-- EXERCISE PROMPT --
Beneath this task are the entries; from the line with "This screenshot has width=803, height=636." through the last one, transcribe every line exactly and nothing else, skipping pictures.

-- DATASET ENTRIES --
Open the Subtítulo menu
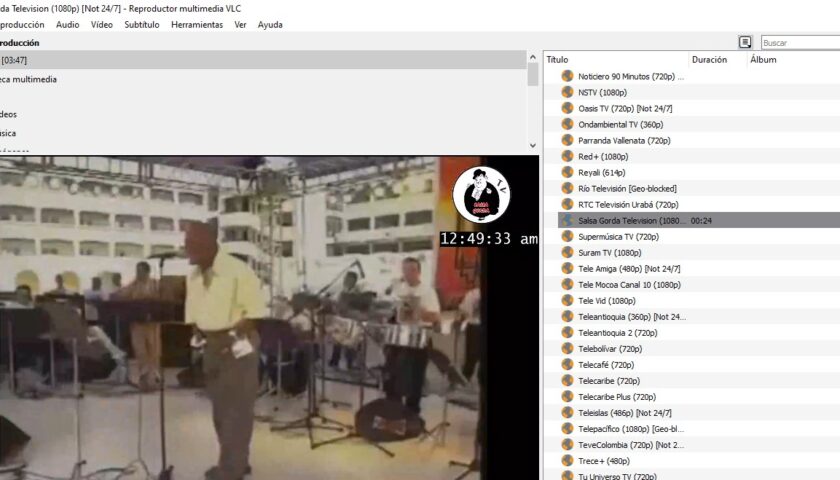Screen dimensions: 840x480 pos(142,25)
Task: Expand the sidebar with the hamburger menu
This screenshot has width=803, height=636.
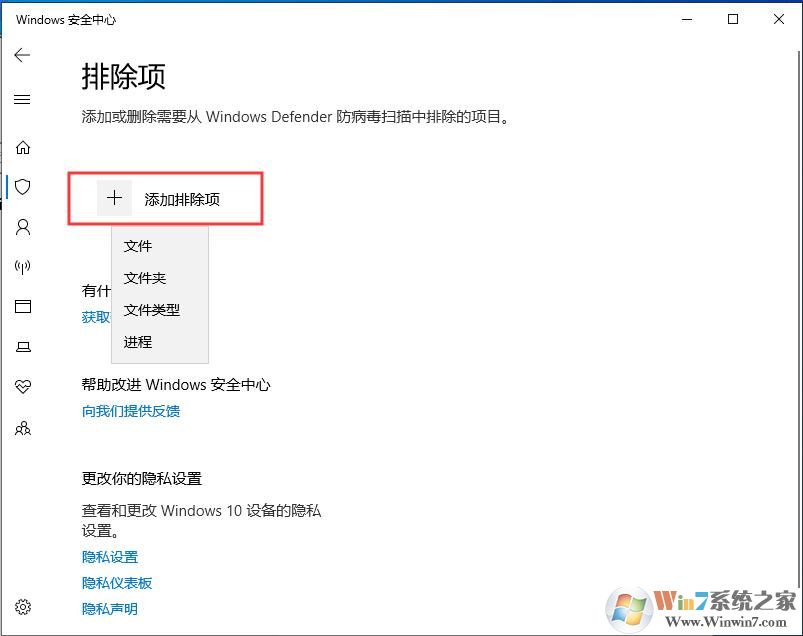Action: tap(22, 99)
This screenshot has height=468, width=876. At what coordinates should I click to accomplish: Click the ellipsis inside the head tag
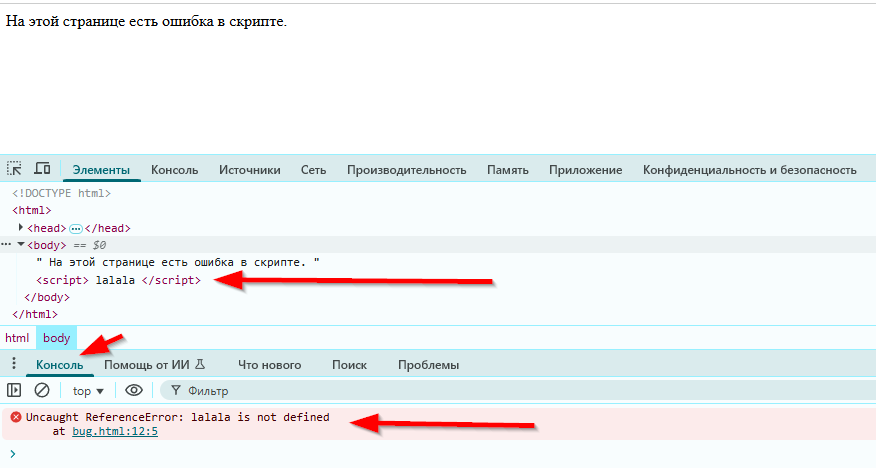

-- RESULT OF THE TASK --
This screenshot has width=803, height=636.
Action: tap(22, 99)
This screenshot has height=468, width=876. At what coordinates should I click to accomplish: Click the ellipsis inside the head tag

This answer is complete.